Brogli elettorali a Reggio Calabria, emesse sei ordinanze di custodia. Tra gli arrestati c’è ancora Castorina

In cinque finiscono ai domiciliari, per un’altra persona è stata disposta la sospensione all’esercizio pubblico

Pubblicato il: 03/03/2021 – 7:39
Brogli elettorali a Reggio Calabria, emesse sei ordinanze di custodia. Tra gli arrestati c’è ancora Castorina

REGGIO CALABRIA Stamani, la Digos della Questura di Reggio Calabria, coordinata dalla locale Procura della Repubblica, sta dando esecuzione all’ordinanza di custodia cautelare emessa a carico di sei soggetti indagati, a vario titolo, per ipotesi di alterazione del voto, falsità ideologica in atto pubblico ed abuso d’ufficio.
Nei loro confronti, il gip del Tribunale di Reggio Calabria, accogliendo le richieste della Procura della Repubblica che coordina le indagini, ha disposto la misura cautelare degli arresti domiciliari, mentre in un caso, la misura interdittiva della sospensione dall’esercizio del pubblico.

Tra gli arresti c’è ancora Castorina

C’è di nuovo il consigliere comunale Antonino Castorina tra le cinque persone arrestate nel secondo troncone dell’inchiesta sui brogli elettorali alle elezioni comunali del 20 e 21 settembre 2020 a Reggio Calabria.
Su richiesta del procuratore aggiunto Gerardo Dominijanni e dei sostituti Paolo Petrolo e Nunzio De Salvo, il gip Stefania Rachele ha disposto cinque arresti domiciliari e una misura interdittiva della sospensione dall’esercizio del pubblico.

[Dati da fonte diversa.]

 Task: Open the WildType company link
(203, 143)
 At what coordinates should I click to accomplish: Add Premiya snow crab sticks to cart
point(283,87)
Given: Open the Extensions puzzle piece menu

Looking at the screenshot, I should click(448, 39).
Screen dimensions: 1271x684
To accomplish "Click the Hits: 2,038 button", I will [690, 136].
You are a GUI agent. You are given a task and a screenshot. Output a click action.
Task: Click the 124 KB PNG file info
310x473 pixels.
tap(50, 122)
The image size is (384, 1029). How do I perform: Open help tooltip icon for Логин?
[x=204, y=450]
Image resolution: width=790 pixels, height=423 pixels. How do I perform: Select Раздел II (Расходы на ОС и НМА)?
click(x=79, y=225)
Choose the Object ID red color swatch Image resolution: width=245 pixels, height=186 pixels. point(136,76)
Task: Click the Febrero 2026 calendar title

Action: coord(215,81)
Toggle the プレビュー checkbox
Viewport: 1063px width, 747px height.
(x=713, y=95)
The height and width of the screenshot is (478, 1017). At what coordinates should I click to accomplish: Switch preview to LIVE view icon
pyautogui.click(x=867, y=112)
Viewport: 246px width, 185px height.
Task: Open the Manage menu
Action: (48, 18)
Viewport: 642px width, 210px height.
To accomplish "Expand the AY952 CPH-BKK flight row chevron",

Oltre a Castorina, che è pure ex componente del direttivo nazionale del Partito democratico, gli altri indagati fanno parte del suo entourage e c’è anche un funzionario amministrativo. A vario titolo sono accusati di diverse ipotesi di alterazione del voto, falsità ideologica in atto pubblico ed abuso d’ufficio. Si tratta dei soggetti avrebbero aiutato il consigliere comunale nel reperire le copie delle tessere elettorali che poi sono state utilizzate per far risultare il voto degli anziani che non si sono mai recati al seggio. L’indagine di oggi è il risultato dei riscontri alle dichiarazioni del presidente di seggio Carmelo Giustra, arrestato a dicembre assieme a Castorina.
Ai pm e al gip che lo hanno sentito durante l’interrogatorio di garanzia, infatti, Giustra ha raccontato come è stato nominato presidente di seggio ma anche che c’era un vero e proprio «accordo con Castorina». Proprio l’esponente politico gli aveva consegnato la nomina direttamente nella sua segreteria il venerdì prima delle elezioni. Una persona incontrata all’interno della segreteria di Castorina, invece, sempre secondo il racconto di Giustra, gli avrebbe dato una lista di nomi di anziani con i rispettivi numeri di duplicati delle tessere elettorali che egli avrebbe dovuto inserire nel registro del seggio.
Ai pm, Giustra ha raccontato che la persona incontrata «mi ha detto: “qua c’è una busta, ci sono dei nomi di persone e ci sono accanto segnate le tessere elettorali. Guarda tu non devi fare altro che annotarle tutte”. Ogni volta che riuscivo a scrivere un nome sul registro, automaticamente mettevamo dentro una tessera».
In tutto, nel suo seggio Giustra avrebbe aggiunto 14 voti a favore di Castorina: «Tutte io le ho fatte. – ha dichiarato – Non ho messo sempre solo Castorina. Alcune volte ho fatto Castorina e il sindaco Falcomatà, altre volte ho scritto Castorina a stampatello, altre volte Castorina per esteso, corsivo. Sempre Castorina. Qualche altro nominativo l’ho messo. Sempre del partito Pd. Tanto per non fare vedere che era solo Castorina, li ho buttati lì. Non mi ricordo chi… ho preso dei nominativi, che c’erano due donne che si portavano nella lista di Castorina… per fare in modo che fossero tutti diversi».